The film begins approx 1900 and runs to about 1975. I missed the first episode, so I didn't hear that earliest part.

Weeks later, I couldn't tell you much about the details, but good music.


New Stuff: Basie, Parker, Gillespie, Duke, Miles, Monk...other assortments. Good stuff, should have had some of this before.

COVID and other Vaccinations

I got my shots in March. A bit of an accident at first, but whatever.

Lots of people around the country are not getting the shots, for a variety of reasons that sound mostly stupid to me.

"I don't want to get microchipped" -- as though we can make such a thing small enough to go through a shot needle. Which, btw, are apparently 0.5 millimeters on the inside, bigger than I thought.

"It's made of dead baby parts." That is some sick thinking.

"Happy for the rest of you to get it so I don't have to." That can actually work, and someone I know said this to me. Of course, that person is no engineer/scientist, and could not possibly explain to you what the reality of herd immunity is.

"If God wants to me to die, well, that's it" Maybe he wants you to use your brain. Hard to tell.

But separately from all that, since the "refuseniks" aren't going to become convinced by any outside info...


What would the infection rate have to be, and how severe would the consequences have to be, before they would ignore the garbage they choose to hear/believe, and get it anyway? How quickly would it have to be fatal?

I know some people who have gotten it, and gotten over it, or have died. I don't think I know anyone who got it and clearly has long-term issues; not sure about that one.


But, if C19 was low infection rate but absolutely fatal? High infection but the worst you got was permanent Chronic Fatigue?


My suspicion is that there is a "Big Data" opportunity here that hasn't been seen yet, and awaits discovery. Probably needs more longitudinal data collection, which probably awaits the next few waves of infection.

I understand all the data, the models involved with studying this. Somewhere in my software past I've done some similar modeling and numbers work. You can find plenty of visual models online to show roughly how the infection/immunity process behaves; I'm not making yet another one of them :)

So I don't know if 70% is the magic number here for the herd immunity to be the steady-state situation. There are a lot of variables that are relevant. Example: I wasn't personally too worried about how soon the vaccine would get to me, because I have nearly zero interaction with other people over any time-frame you want to use, so my exposure probability was/is close to zero--that's how my life is these days; a few years ago that was simply not the case (I caught the actual flu once ~10 years ago while on the subway).

If we have a mutated next wave that is worse, what will happen? I suspect we can create and distribute faster, now that we have practice, but still: what will be the refusal rate?
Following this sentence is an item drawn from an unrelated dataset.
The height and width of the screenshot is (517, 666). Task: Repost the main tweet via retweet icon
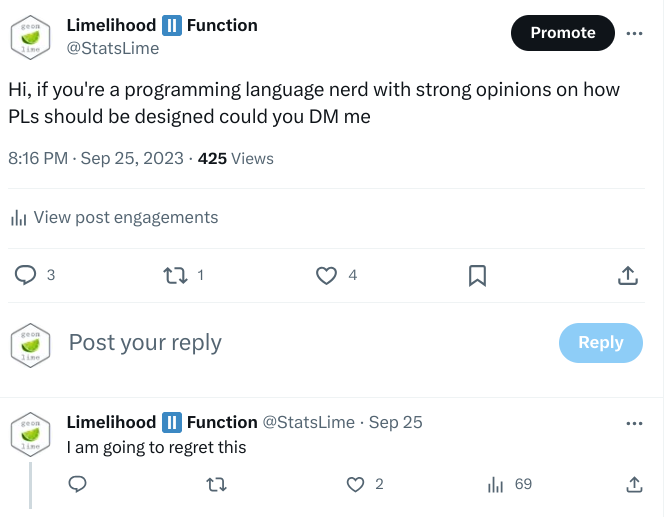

How long before the refuseniks die off enough that the remainder get the vaccine?

Tuesday, July 14, 2020

2020 Word of the year

Excoriate.

you can't get away from this word, in 2020. Seems like hardly a day goes by that I don't see it in some piece of brand-new writing that day.

So you can bet on it taking the prize.

I haven't seen it getting mis-used, yet, but it's getting OVER-used.

Tuesday, April 21, 2020

Oil prices.


Well, they're scary.

Bad scary. Yesterday (April 20) WTI went to zero. ZERO. Think about that. If the price is zero it means NO ONE is buying.

I used to live in TX, where the "awl bidness" drives the economy. You know folks there are freakin out.

I've found this nifty little javascript widget that shows you what WTI is. There's another for Brent. I'm guessing that the negative means futures contracts being cancelled.


WTI stands for West Texas Intermediate, fwiw.